In spite of the fact there are fewer smokers these days — and that a growing number of them are smoking paperless e-cigarettes — the waste from traditional cigarette butts is staggering.
Of the 2.6 million butts generated daily in Ottawa, city staff estimate about 780,000 of them end up littered on the ground every day.
"It's hard to believe, but stand outside a Tim Hortons, or an office building, or in a parking lot, and count the piles of 10 to 500 [butts] that you'll see there," says Coun. David Chernushenko.
City's cigarette bins need work, BIA says
In 2014 the city bought 100 cigarette waste bins and gave them to Ottawa's 18 different business improvement areas, but some of the bins remain in storage and only five of the 18 BIAs are actually using them: Sparks Street Mall, Westboro Village, Somerset Chinatown, Vanier (Quarter Vanier) and Preston Street.
Christine Leadman, the Bank Street BIA's executive director, says the city's cigarette bin program has too many problems and restrictions.
The city's butt bins have to be fastened to the face of businesses and haven't been popular with many store owners, Leadman says.
And because city bylaws require people to smoke nine metres away from bus stops, cigarette bins typically have to be placed nine metres away as well — meaning there's nowhere for butts to go for the many people who disobey the bylaw.
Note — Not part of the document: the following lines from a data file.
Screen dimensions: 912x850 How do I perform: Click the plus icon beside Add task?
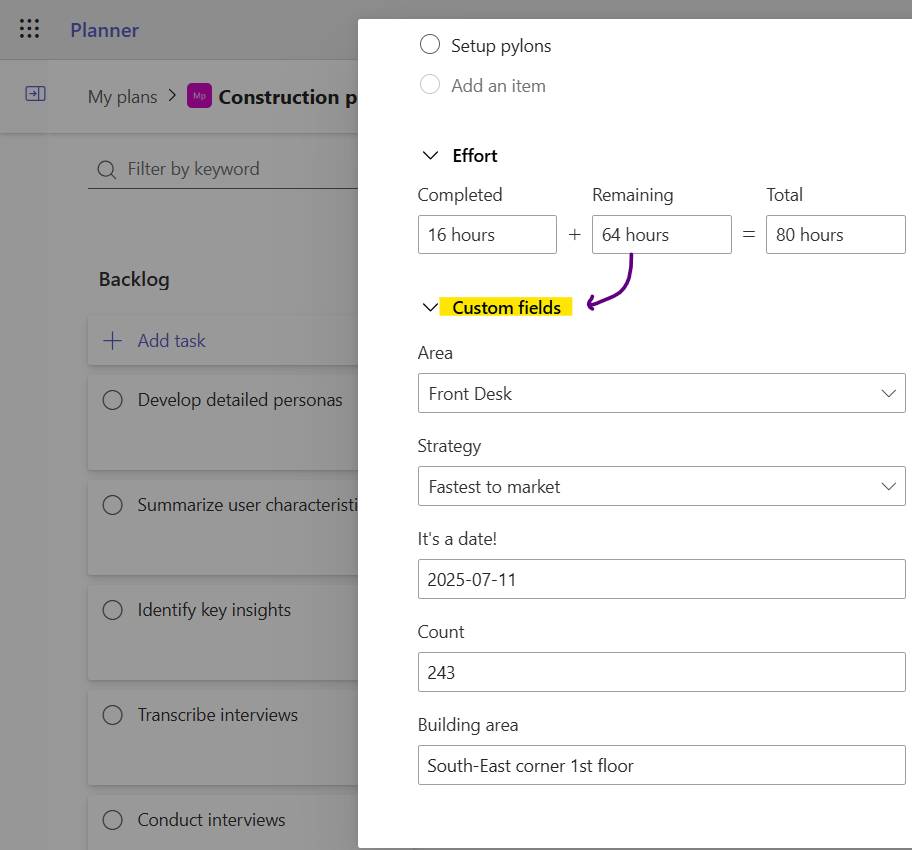tap(113, 341)
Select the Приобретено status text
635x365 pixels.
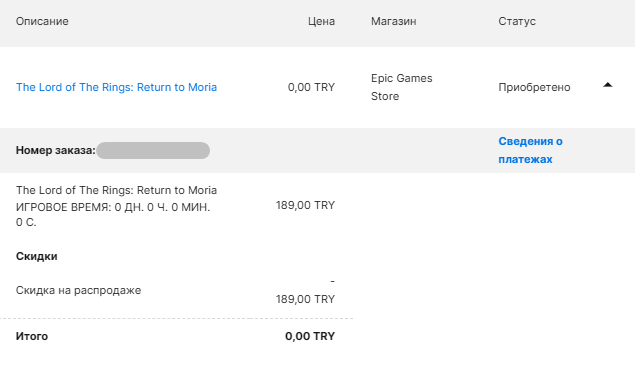tap(534, 87)
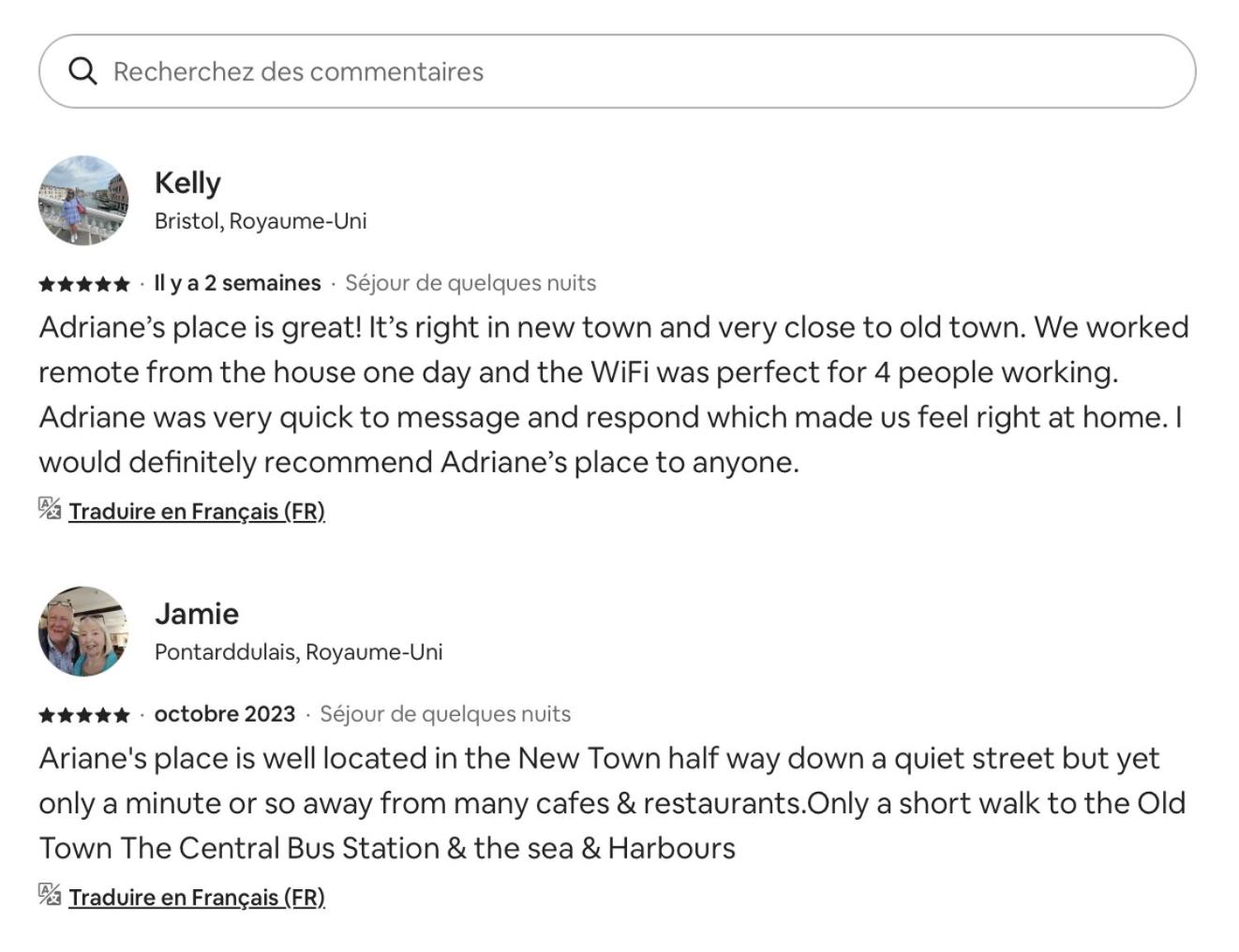
Task: Click Jamie's location "Pontarddulais, Royaume-Uni"
Action: 298,652
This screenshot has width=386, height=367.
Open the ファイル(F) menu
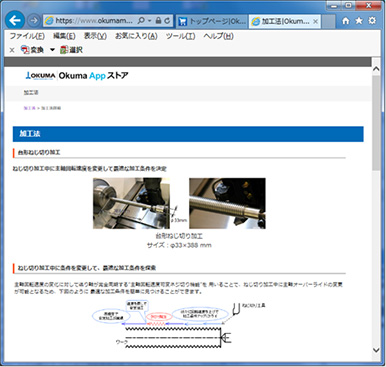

"People aren't going to walk nine metres to throw away their cigarette when they're standing in front of the bus stop," Leadman says.
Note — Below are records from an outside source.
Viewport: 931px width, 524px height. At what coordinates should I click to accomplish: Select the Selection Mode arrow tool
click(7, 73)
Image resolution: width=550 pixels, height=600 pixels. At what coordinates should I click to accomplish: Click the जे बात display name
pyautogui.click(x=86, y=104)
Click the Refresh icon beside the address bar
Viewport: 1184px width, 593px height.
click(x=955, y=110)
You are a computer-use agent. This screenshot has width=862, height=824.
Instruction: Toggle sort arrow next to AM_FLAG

"It's really challenging when you look at all the restrictions that exist when it comes to smoking. So how do you put something in place to accommodate the butts?"
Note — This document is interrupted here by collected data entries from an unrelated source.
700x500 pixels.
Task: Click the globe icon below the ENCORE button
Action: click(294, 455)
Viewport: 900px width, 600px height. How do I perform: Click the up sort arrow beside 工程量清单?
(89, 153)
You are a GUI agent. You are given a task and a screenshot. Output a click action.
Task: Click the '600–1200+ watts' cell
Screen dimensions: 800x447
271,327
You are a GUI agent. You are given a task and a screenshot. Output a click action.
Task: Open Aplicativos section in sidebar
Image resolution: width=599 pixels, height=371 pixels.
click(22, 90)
The BIA opted to use CigBins instead of the city's bins. It's a service launched in 2014 by University of Ottawa students who manage the weekly pick-up of cigarette butts from their own curbside receptacles. Butts collected in the 12 Bank Street CigBins are then sold as bulk plastic to manufacturers who recycle them into shipping crates and plastic cartons.
'We had to go further'
In February, Chernushenko — himself a non-smoker — sought an explanation from staff about how cigarette butt waste is managed across the city, and he points out that Ottawa's 18 BIAs only manage a small fraction of Ottawa's streets.
"So far, the city has left [cigarette butt management] in the hands of the BIA. That's fine to a point, but only to a point," he says. "And then, not all BIAs have made this a priority. It seemed to me we had to go further."
This is not a BIA issue. This is a city issue.- Christine Leadman, executive director of the Bank Street BIA
Leadman agrees.
"This is not a BIA issue. This is a city issue," she says.
Chernushenko says he's considering directing city staff to suggest better receptacles to handle the littering.
The problem, he says, isn't just that each butt takes an estimated 15 years to break down — it's that butts typically contain filters made from cellulose acetate fibers that get loaded with toxins once the cigarettes have been smoked through them.
Nicotine, for example, is a powerful insecticide, and small quantities of it get trapped in filters. A study in Virginia determined the other compounds in discarded cigarette butts, including remnant tobacco, become biohazards to certain water fleas at the lower end of the aquatic food chain.
Chernushenko compares the effect of rain washing through thousands of discarded butts and into sewers to the environmental risk presented by antiobiotics that accumulate in water systems.
"It all comes around to us in the end. So whatever we can do to keep chemicals out of our bodies and out of the ecosystem that don't belong there, we should be looking at," Chernushenko says.